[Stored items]

+++

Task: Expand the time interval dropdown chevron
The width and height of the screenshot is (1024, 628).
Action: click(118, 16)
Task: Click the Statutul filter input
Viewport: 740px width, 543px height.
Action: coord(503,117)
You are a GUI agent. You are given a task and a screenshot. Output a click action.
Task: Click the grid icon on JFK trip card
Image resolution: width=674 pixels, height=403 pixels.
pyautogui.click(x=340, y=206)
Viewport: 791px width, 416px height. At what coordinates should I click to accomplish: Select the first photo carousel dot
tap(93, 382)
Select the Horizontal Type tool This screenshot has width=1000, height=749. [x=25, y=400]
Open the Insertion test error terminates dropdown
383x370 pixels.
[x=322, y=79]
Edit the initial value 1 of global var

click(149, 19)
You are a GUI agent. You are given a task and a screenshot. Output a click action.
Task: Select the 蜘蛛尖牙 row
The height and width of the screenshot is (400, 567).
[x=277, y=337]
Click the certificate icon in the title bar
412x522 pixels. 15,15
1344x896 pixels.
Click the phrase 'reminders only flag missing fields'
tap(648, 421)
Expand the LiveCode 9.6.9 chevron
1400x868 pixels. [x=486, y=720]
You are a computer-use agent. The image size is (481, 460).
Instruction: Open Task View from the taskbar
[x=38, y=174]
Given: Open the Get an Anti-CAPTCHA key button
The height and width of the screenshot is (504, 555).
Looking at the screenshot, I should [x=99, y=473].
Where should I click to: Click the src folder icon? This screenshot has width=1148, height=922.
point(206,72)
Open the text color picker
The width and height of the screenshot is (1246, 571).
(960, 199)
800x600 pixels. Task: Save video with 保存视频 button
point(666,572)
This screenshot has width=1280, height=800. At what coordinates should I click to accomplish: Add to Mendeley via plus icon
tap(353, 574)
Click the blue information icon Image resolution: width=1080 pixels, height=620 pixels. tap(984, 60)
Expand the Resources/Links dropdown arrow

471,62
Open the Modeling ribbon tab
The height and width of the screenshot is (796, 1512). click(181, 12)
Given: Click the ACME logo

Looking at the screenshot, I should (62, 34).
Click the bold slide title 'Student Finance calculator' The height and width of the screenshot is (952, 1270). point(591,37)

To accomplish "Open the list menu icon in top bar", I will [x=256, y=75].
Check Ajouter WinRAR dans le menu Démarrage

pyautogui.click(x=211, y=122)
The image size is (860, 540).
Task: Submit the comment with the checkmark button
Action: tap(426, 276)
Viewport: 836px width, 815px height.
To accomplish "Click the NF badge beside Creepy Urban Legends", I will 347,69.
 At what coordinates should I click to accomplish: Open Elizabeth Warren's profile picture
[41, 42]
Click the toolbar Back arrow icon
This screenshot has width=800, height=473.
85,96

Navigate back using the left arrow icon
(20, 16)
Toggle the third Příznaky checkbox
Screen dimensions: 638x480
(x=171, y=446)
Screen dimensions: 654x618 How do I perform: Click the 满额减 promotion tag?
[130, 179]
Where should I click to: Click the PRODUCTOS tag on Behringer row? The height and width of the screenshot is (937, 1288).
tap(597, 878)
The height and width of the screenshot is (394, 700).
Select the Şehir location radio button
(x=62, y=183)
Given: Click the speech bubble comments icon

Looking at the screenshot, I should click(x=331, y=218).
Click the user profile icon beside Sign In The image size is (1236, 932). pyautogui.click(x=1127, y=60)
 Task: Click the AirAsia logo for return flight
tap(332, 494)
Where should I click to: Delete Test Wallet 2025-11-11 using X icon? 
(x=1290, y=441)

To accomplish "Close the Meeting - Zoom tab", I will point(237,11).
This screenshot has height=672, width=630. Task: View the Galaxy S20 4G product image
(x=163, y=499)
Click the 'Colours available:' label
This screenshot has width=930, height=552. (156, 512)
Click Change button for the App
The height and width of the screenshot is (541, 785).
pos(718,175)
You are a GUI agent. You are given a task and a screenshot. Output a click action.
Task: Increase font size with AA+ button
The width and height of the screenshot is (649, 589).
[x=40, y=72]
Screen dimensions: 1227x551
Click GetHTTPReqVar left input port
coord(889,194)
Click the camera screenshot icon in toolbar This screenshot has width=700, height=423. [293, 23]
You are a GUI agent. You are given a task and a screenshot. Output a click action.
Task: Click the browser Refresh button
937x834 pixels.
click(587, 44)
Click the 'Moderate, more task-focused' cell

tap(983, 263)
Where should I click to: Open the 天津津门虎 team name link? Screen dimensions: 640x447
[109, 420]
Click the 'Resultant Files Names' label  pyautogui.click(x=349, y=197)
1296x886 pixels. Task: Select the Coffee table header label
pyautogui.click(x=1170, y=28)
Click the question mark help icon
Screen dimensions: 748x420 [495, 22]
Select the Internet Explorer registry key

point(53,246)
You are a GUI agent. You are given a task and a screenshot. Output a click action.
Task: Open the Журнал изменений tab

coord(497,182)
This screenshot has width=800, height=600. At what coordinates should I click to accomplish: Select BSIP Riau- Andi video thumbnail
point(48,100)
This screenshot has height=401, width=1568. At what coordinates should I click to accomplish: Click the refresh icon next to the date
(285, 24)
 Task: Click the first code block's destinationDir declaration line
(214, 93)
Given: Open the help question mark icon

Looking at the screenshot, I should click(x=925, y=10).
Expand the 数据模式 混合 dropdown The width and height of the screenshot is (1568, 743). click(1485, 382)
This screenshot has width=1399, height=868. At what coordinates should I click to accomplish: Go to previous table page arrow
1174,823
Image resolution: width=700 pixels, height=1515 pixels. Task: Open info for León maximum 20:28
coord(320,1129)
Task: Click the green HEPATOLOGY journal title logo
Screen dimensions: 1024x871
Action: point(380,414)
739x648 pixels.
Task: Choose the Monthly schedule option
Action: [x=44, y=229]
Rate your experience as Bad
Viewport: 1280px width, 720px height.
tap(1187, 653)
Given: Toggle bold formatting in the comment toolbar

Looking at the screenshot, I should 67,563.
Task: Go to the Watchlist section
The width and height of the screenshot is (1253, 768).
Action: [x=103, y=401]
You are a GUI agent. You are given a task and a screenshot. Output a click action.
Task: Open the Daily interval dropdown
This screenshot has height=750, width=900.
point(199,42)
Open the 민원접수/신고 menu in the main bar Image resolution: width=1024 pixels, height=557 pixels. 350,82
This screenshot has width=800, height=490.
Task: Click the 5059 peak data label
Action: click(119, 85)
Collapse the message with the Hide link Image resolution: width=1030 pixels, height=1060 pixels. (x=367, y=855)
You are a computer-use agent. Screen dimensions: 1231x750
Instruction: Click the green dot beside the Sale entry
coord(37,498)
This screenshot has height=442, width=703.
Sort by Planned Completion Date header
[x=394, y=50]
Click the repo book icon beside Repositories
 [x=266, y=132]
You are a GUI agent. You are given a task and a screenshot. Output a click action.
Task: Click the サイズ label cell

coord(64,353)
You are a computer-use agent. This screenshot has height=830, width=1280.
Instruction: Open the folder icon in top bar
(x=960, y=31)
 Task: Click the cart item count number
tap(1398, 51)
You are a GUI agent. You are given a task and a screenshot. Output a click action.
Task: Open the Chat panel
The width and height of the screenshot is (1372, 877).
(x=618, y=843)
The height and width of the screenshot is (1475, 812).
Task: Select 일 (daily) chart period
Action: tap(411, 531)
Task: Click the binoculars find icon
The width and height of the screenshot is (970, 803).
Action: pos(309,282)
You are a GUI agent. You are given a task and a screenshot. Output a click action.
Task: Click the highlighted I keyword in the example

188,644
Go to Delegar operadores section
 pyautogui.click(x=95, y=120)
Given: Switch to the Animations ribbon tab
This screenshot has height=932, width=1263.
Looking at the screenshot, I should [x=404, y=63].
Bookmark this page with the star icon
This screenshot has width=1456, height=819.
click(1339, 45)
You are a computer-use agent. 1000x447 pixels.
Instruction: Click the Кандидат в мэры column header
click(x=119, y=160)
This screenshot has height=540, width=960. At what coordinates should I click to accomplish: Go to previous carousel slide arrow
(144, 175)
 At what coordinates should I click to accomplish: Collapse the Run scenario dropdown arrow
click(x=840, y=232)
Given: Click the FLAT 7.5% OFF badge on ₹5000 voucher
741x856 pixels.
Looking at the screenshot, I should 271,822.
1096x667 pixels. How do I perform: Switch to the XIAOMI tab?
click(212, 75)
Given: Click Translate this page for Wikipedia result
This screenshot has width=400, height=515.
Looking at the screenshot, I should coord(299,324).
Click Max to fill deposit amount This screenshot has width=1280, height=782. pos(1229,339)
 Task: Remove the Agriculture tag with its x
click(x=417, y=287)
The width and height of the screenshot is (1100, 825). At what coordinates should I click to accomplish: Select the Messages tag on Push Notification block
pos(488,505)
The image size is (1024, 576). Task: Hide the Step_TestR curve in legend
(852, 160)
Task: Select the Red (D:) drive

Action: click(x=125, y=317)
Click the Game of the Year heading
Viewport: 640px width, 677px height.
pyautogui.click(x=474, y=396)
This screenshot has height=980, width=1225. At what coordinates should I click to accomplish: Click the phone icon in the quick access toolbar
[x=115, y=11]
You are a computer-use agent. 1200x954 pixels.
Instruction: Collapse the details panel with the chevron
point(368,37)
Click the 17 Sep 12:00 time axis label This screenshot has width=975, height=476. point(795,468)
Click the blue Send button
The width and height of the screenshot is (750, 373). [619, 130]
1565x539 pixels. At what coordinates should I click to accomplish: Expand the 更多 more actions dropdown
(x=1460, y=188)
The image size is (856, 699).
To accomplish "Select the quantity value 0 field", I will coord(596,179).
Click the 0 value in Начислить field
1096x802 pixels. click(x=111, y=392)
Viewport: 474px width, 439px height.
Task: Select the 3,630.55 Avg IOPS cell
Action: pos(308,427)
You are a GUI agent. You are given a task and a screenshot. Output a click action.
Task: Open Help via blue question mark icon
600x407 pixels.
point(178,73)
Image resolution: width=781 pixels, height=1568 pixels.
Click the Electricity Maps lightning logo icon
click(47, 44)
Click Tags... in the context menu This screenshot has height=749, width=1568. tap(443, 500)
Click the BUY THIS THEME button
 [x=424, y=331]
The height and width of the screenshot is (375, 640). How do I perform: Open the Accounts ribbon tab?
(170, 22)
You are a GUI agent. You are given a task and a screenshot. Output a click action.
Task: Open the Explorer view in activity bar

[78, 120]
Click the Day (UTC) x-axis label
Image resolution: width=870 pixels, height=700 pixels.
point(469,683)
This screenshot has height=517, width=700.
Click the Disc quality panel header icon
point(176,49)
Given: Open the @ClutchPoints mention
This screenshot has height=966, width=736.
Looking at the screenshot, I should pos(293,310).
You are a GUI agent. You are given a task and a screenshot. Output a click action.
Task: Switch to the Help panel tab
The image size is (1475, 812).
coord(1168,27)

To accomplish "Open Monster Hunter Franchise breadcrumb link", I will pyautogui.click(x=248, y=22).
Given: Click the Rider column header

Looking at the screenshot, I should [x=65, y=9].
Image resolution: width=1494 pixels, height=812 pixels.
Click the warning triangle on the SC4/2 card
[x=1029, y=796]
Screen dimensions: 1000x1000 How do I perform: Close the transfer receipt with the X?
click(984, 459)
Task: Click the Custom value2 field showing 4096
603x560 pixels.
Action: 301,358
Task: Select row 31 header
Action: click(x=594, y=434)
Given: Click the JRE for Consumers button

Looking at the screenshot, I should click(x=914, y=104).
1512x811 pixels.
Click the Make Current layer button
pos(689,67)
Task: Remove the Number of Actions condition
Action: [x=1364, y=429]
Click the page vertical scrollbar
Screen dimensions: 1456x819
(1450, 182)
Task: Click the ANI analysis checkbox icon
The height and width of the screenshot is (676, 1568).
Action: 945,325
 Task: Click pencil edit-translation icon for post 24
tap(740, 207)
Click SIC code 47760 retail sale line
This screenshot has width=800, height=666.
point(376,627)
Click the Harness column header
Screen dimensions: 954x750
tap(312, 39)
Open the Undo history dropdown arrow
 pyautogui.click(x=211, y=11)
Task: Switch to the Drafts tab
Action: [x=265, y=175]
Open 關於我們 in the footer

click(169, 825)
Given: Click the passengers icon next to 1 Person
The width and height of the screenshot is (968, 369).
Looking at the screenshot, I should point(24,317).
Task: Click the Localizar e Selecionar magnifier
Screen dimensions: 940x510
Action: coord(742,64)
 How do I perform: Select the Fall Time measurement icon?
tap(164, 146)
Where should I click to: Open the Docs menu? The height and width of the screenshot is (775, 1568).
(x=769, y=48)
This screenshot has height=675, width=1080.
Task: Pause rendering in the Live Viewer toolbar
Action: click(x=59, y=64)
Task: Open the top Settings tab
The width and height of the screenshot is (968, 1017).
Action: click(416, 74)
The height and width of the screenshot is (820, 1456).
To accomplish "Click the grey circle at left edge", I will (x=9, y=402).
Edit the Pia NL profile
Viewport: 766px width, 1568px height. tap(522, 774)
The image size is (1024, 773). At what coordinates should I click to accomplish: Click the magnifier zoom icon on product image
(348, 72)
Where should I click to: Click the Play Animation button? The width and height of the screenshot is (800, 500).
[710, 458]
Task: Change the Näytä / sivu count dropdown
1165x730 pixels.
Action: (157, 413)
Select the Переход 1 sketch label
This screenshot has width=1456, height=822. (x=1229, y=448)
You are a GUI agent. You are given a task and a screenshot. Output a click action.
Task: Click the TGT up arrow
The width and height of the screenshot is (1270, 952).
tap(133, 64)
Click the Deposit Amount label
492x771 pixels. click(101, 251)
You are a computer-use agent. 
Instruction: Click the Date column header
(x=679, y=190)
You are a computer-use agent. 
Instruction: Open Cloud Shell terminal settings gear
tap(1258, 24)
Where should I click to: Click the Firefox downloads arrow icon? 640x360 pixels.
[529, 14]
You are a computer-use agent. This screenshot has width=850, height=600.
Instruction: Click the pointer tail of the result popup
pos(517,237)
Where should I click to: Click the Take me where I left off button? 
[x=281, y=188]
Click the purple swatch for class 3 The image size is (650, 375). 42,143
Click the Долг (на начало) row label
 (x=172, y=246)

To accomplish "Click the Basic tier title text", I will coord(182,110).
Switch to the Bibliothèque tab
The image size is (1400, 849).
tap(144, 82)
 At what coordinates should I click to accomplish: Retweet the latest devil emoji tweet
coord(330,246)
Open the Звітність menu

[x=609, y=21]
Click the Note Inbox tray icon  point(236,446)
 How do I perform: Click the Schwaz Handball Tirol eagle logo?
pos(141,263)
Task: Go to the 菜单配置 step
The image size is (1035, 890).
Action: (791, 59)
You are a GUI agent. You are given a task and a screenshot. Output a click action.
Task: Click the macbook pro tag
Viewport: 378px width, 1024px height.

+++

| WORK TASK |
Across the entries above, tally every line that includes the string "badge", then state only the count.

| FINAL ANSWER |
2